What to do: Word for word, restate each entry that appears below.

::::::::

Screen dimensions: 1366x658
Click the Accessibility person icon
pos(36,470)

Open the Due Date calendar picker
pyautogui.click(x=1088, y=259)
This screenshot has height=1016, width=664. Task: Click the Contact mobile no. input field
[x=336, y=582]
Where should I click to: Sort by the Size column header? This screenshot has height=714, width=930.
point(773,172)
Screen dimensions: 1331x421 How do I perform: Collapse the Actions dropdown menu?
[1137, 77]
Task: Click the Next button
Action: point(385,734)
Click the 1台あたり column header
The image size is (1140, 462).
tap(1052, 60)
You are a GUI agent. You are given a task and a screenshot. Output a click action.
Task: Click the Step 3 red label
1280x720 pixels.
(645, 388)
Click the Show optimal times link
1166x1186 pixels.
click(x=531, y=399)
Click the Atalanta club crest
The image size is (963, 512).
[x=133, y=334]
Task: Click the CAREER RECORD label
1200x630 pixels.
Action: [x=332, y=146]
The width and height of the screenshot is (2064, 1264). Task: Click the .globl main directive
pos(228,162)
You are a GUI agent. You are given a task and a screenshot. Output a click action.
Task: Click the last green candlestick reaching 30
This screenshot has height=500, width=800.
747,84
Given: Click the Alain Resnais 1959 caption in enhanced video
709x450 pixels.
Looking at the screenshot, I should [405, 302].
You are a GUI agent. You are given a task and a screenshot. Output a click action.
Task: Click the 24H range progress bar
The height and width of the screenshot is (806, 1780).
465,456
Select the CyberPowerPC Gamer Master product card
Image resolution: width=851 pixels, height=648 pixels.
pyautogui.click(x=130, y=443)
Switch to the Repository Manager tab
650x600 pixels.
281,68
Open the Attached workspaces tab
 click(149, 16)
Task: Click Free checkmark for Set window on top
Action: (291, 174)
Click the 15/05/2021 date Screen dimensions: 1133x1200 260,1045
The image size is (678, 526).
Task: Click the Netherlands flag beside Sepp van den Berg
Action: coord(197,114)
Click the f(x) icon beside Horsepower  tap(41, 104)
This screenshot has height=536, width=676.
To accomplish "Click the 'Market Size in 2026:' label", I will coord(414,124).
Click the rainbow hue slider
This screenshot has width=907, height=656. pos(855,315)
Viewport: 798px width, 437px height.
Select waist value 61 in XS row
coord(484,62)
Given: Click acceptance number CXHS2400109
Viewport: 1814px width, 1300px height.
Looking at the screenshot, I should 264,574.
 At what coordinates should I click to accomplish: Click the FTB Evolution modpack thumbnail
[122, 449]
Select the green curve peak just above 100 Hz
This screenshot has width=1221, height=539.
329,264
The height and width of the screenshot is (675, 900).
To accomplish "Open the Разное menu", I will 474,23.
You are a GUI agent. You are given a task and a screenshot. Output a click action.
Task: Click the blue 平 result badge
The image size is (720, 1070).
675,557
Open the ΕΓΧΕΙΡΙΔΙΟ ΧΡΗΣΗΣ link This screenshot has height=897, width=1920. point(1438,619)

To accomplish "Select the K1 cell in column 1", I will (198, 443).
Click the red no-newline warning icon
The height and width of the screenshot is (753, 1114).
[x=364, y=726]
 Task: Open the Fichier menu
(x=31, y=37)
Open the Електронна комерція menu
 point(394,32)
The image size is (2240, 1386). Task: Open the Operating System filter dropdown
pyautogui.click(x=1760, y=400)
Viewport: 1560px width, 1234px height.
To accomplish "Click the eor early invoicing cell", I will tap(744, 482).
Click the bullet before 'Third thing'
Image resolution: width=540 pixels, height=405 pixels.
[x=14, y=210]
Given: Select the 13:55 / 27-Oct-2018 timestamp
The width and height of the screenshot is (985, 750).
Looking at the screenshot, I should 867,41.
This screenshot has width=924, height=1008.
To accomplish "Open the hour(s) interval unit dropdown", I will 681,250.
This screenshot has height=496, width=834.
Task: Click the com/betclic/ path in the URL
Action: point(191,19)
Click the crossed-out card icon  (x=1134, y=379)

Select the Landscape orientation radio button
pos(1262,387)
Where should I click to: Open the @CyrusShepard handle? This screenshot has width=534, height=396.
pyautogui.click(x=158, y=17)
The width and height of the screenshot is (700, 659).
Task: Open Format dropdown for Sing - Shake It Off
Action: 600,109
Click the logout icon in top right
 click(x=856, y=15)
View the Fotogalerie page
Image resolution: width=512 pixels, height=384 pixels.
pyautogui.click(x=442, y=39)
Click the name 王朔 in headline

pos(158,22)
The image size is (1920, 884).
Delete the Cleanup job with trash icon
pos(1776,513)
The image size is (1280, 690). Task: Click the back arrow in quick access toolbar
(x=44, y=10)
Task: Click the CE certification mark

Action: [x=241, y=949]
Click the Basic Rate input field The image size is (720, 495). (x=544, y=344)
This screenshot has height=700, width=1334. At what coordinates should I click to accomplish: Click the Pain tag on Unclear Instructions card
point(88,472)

::::::::

Exercise answer:
Screen dimensions: 1366x658
Click the Accessibility person icon
pos(36,470)

Open the Due Date calendar picker
pyautogui.click(x=1088, y=259)
This screenshot has height=1016, width=664. Task: Click the Contact mobile no. input field
[x=336, y=582]
Where should I click to: Sort by the Size column header? This screenshot has height=714, width=930.
point(773,172)
Screen dimensions: 1331x421 How do I perform: Collapse the Actions dropdown menu?
[1137, 77]
Task: Click the Next button
Action: point(385,734)
Click the 1台あたり column header
The image size is (1140, 462).
tap(1052, 60)
You are a GUI agent. You are given a task and a screenshot. Output a click action.
Task: Click the Step 3 red label
1280x720 pixels.
(645, 388)
Click the Show optimal times link
1166x1186 pixels.
click(x=531, y=399)
Click the Atalanta club crest
The image size is (963, 512).
[x=133, y=334]
Task: Click the CAREER RECORD label
1200x630 pixels.
Action: [x=332, y=146]
The width and height of the screenshot is (2064, 1264). Task: Click the .globl main directive
pos(228,162)
You are a GUI agent. You are given a task and a screenshot. Output a click action.
Task: Click the last green candlestick reaching 30
This screenshot has height=500, width=800.
747,84
Given: Click the Alain Resnais 1959 caption in enhanced video
709x450 pixels.
Looking at the screenshot, I should [405, 302].
You are a GUI agent. You are given a task and a screenshot. Output a click action.
Task: Click the 24H range progress bar
The height and width of the screenshot is (806, 1780).
465,456
Select the CyberPowerPC Gamer Master product card
Image resolution: width=851 pixels, height=648 pixels.
pyautogui.click(x=130, y=443)
Switch to the Repository Manager tab
650x600 pixels.
281,68
Open the Attached workspaces tab
 click(149, 16)
Task: Click Free checkmark for Set window on top
Action: (291, 174)
Click the 15/05/2021 date Screen dimensions: 1133x1200 260,1045
The image size is (678, 526).
Task: Click the Netherlands flag beside Sepp van den Berg
Action: coord(197,114)
Click the f(x) icon beside Horsepower  tap(41, 104)
This screenshot has height=536, width=676.
To accomplish "Click the 'Market Size in 2026:' label", I will coord(414,124).
Click the rainbow hue slider
This screenshot has width=907, height=656. pos(855,315)
Viewport: 798px width, 437px height.
Select waist value 61 in XS row
coord(484,62)
Given: Click acceptance number CXHS2400109
Viewport: 1814px width, 1300px height.
Looking at the screenshot, I should 264,574.
 At what coordinates should I click to accomplish: Click the FTB Evolution modpack thumbnail
[122, 449]
Select the green curve peak just above 100 Hz
This screenshot has width=1221, height=539.
329,264
The height and width of the screenshot is (675, 900).
To accomplish "Open the Разное menu", I will 474,23.
You are a GUI agent. You are given a task and a screenshot. Output a click action.
Task: Click the blue 平 result badge
The image size is (720, 1070).
675,557
Open the ΕΓΧΕΙΡΙΔΙΟ ΧΡΗΣΗΣ link This screenshot has height=897, width=1920. point(1438,619)

To accomplish "Select the K1 cell in column 1", I will (198, 443).
Click the red no-newline warning icon
The height and width of the screenshot is (753, 1114).
[x=364, y=726]
 Task: Open the Fichier menu
(x=31, y=37)
Open the Електронна комерція menu
 point(394,32)
The image size is (2240, 1386). Task: Open the Operating System filter dropdown
pyautogui.click(x=1760, y=400)
Viewport: 1560px width, 1234px height.
To accomplish "Click the eor early invoicing cell", I will tap(744, 482).
Click the bullet before 'Third thing'
Image resolution: width=540 pixels, height=405 pixels.
[x=14, y=210]
Given: Select the 13:55 / 27-Oct-2018 timestamp
The width and height of the screenshot is (985, 750).
Looking at the screenshot, I should 867,41.
This screenshot has width=924, height=1008.
To accomplish "Open the hour(s) interval unit dropdown", I will 681,250.
This screenshot has height=496, width=834.
Task: Click the com/betclic/ path in the URL
Action: point(191,19)
Click the crossed-out card icon  (x=1134, y=379)

Select the Landscape orientation radio button
pos(1262,387)
Where should I click to: Open the @CyrusShepard handle? This screenshot has width=534, height=396.
pyautogui.click(x=158, y=17)
The width and height of the screenshot is (700, 659).
Task: Open Format dropdown for Sing - Shake It Off
Action: 600,109
Click the logout icon in top right
 click(x=856, y=15)
View the Fotogalerie page
Image resolution: width=512 pixels, height=384 pixels.
pyautogui.click(x=442, y=39)
Click the name 王朔 in headline

pos(158,22)
The image size is (1920, 884).
Delete the Cleanup job with trash icon
pos(1776,513)
The image size is (1280, 690). Task: Click the back arrow in quick access toolbar
(x=44, y=10)
Task: Click the CE certification mark

Action: [x=241, y=949]
Click the Basic Rate input field The image size is (720, 495). (x=544, y=344)
This screenshot has height=700, width=1334. At what coordinates should I click to accomplish: Click the Pain tag on Unclear Instructions card
point(88,472)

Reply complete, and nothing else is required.